Bu satırları 28 Şubat’ın ‘yıldönümünde’ yazıyorum. ‘Bin yıl süreceği’ iddia edilen günlerin üzerinden 27 yıl geçti. Pek muhtemel o günlerde muhafazakarlar; başörtüleri nedeniyle okullara alınmayan genç kızlara, Meclis’ten dışarı atılmaya çalışılan kadın milletvekiline, ötekileştirilen iş örgütlerine-iş insanlarına, açılan-mahkumiyetle sonuçlanan-sonuçlandırılan siyasi davalara, memlekette ‘güçlünün’ yarattığı tabloya baktıklarında ‘sekülerler-laikler adil ve vicdanlı olabilir mi?’ diye soruyorlardı. Buna hem ülkede özgürlükler konusunda belli bir grup aleyhine yaratılan olumsuz durum hem yargı yoluyla bu durumu ağırlaştıran-kullanan ‘iktidar’ hem buna ‘destek olan-sessiz kalanlar’ açısından bakıyordu. Elbette o gün sayıları çok az da olsa demokratlar konuyu hak-özgürlükler mücadelesi olarak görüyor, itiraz ediyorlardı. Aynı bugün sayıları çok az olan muhafazakarlar gibi. Ama o gün yetti mi bu küçük grubun, itirazı şimdi yetiyor mu?
Bugün, 21 yıllık iktidarın muhalif olarak gördüklerine siyasetçiden gazeteciye sivil toplumcudan akademisyene ‘yargı’ eliyle yaşattıkları… İddianame adı altında güçlünün diliyle yazılan metinler, o metinlerle çalınan özgürlükler-hayatlar… Gezi Davası’ndan başta Kürt siyasetçilere yaşatılanlar…İşinden edilen sadece kendisi değil ailesi de adeta vebalı muamelesi gören insanlar… Pasaportuna el konmuş on binler basın kartları verilmeyen/iptal edilen gazeteciler… 'Medeni ölü’ tanımını rahat rahat dile getirenler…
Karşısındakinin ‘durumuna’ göre alınan kararlar, yaratılan ayrıcalıklar… ABD’nin Rahip Brunson’u, Almanya’nın vatandaşı gazeteciyi ‘geri alırken’ açıkça yapılan pazarlıklar… Suudi Arabistan ile arayı düzeltmek için apar topar bir cinayet dosyanın kapatılması. ‘Denizlerini koruma anlaşması yapılan’ Somali’nin Cumhurbaşkanı'nın oğlunun trafikte bir kuryenin ölümüne neden olduktan sonra gerekli ‘ayarlamalar’ yapılana kadar yurtdışına çıkışına imkan sağlanması. Siyasi olarak ‘ters düştüğü düşünülen’ durumlarda uyulmayan Anayasa Mahkemesi ya da Avrupa İnsan Hakları Mahkemesi kararları. Dünya hukuk üstünlüğü sıralamalarında en arkalarda yer alınması.

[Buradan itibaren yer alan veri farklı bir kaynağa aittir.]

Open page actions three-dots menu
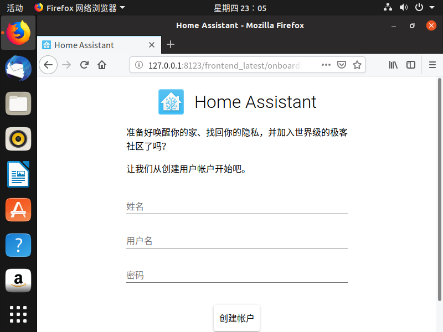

Meclis’te yargı paketi görüşülürken AKP’li milletvekili eski adalet bakanı Bekir Bozdağ’ın kendisine 2011 yılında Fetullahçıları öven sözlerinden dolayı eleştirilmesi ardından söyledikleri:
"Her sıkışıldığında, Bekir Bozdağ konusu geldiğinde söylediğim sözler açılıyor. Ben onları çöplüğe, lağıma attım. Ben FETÖ ile mücadele eden adamım. 2011"de söylenmiş bir lafı, dün söylenmiş gibi defalarca temcit pilavı gibi buraya getirmenin ne alemi var? FETÖ terör örgütüdür, Fethullah Gülen de terörist başıdır. Benim söylediğim budur."

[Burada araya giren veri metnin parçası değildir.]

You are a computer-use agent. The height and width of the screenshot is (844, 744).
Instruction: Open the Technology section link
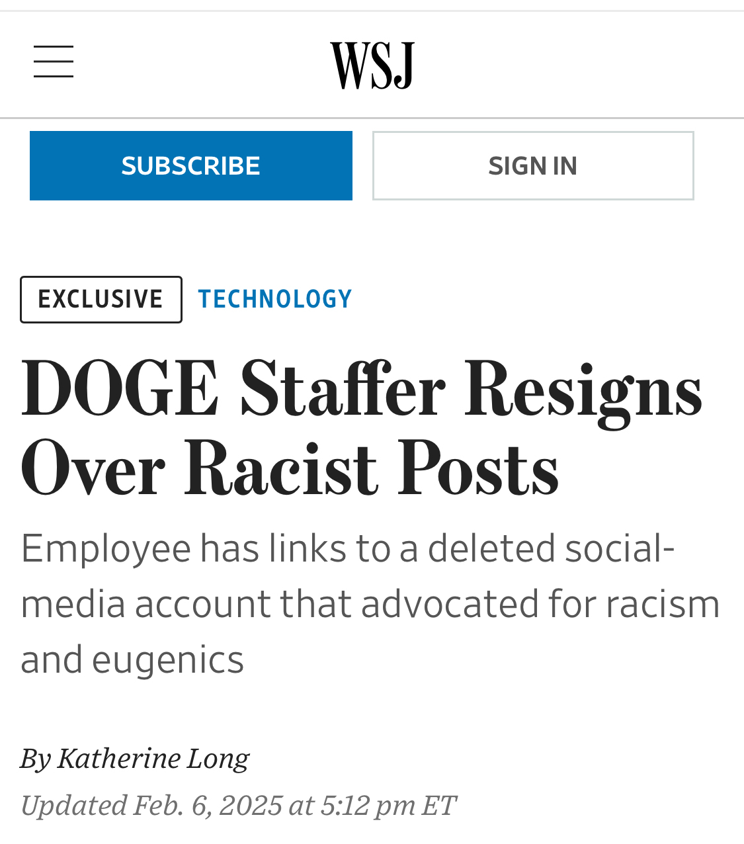[x=275, y=300]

Bir iktidar mensubu olarak kendisinin ve partisinin yaptığı iş birliğinden ortaya çıkan durumdan bir anda kendini sıyırması. Diyelim haklı. Peki okulunda okuduğu, bankasına para yatırdığı için yıllarca hapiste kalanlar? Her dosya ayrı bir hukuki mütalaa gerektirir elbet ama şu durum vahim değil mi? Fetullahçıların devlet içinde, bürokraside örgütlenmesine yol veren, ortaklık edenler… Onlarla iş yapan ‘büyük şirketler-holdingler, sahipleri, patronları..." Hasta olduğunda gazetelere sayfa sayfa ilan verenler, herkesi küçümseyen ama bir dönem o ekiple yakın olan akademisyenler… Hepsi iktidarla kurduğu bir şekil ilişkiyle dışarıda. Elbette kimsenin hapiste olması gibi bir durumu söylüyor-arzu ediyor değilim.

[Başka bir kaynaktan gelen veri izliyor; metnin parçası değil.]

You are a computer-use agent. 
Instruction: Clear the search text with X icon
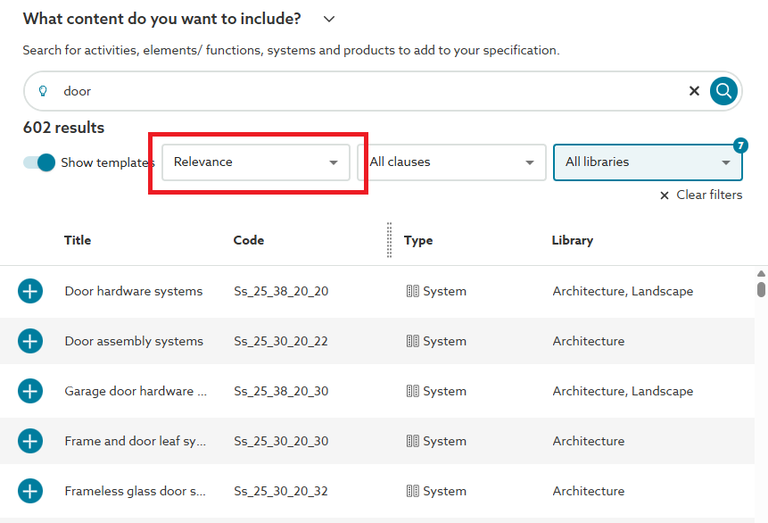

Ama Tayyip Erdoğan’ın tanımıyla ‘tabanı ibadet, ortası ticaret, tavanı ihanet’ bu grupta… Tavan diye tarif edilenlerin çoğu yurtdışında… Siyaset, ticaret ekibinde bir dönem yakın ilişkide olanlar Türkiye’de hala etkin ve rahat… Peki faturanın çoğu tabana ödetildi’ diye düşünen var mı acaba? ‘Suç’un şeklini, kime yöneltileceğini, kimin sıyrılıp kimin yatırılacağının düşünülmesi-düzenlenmesi-uygulanmasından rahatsız olan var mı?
Hâlâ devlet mekanizması içinde kalan ‘gizli Fetullahçılar’dan bahsediliyor. Bir yandan haklı görülebilecek bu risk konuşulurken, öte yandan ‘açıkça’ başka tarikatlar yargıdan sağlığa pek çok alanda örgütleniyor. Milli Eğitim’de tarikatlarla protokol yapıldığı duyuruluyor. Bu durumun tuhaflığını düşünen? Ya da Danıştay’ın yargıdan ihraç edildikten sonra haklarında takipsizlik ya da beraat kararı alanlardan göreve iade ettiklerinin tamamını hedefe koymak?
Bitirirken…
Hayatın her alanında iktidarın günlük ihtiyacına, göre sık sık yargının yönünün, hedefinin ayarlanması…Büyük bir çürüme… 28 Şubat ile ilgili yazıları tararken en ilgimi çekenlerden biri Perspektif’te Betül Doğan Akkaş’ı yazdıklarıydı. Yazının bir yerinde şöyle diyordu:
"Ben Merve Kavakçı’nın Meclis’te yuhalandığı görüntüleri hâlâ kalp ritmimi normal akışında tutarak izleyemiyorum. Eminim bir yerlerde de kadın dernekleri 8 Mart’a pankartlar hazırlıyorlar ve sorunsuzca eylem yapamayacaklar ki onların da bazıları bir zamanlar bizim zorla kapandığımızı söyleyerek yasağı desteklemişlerdi"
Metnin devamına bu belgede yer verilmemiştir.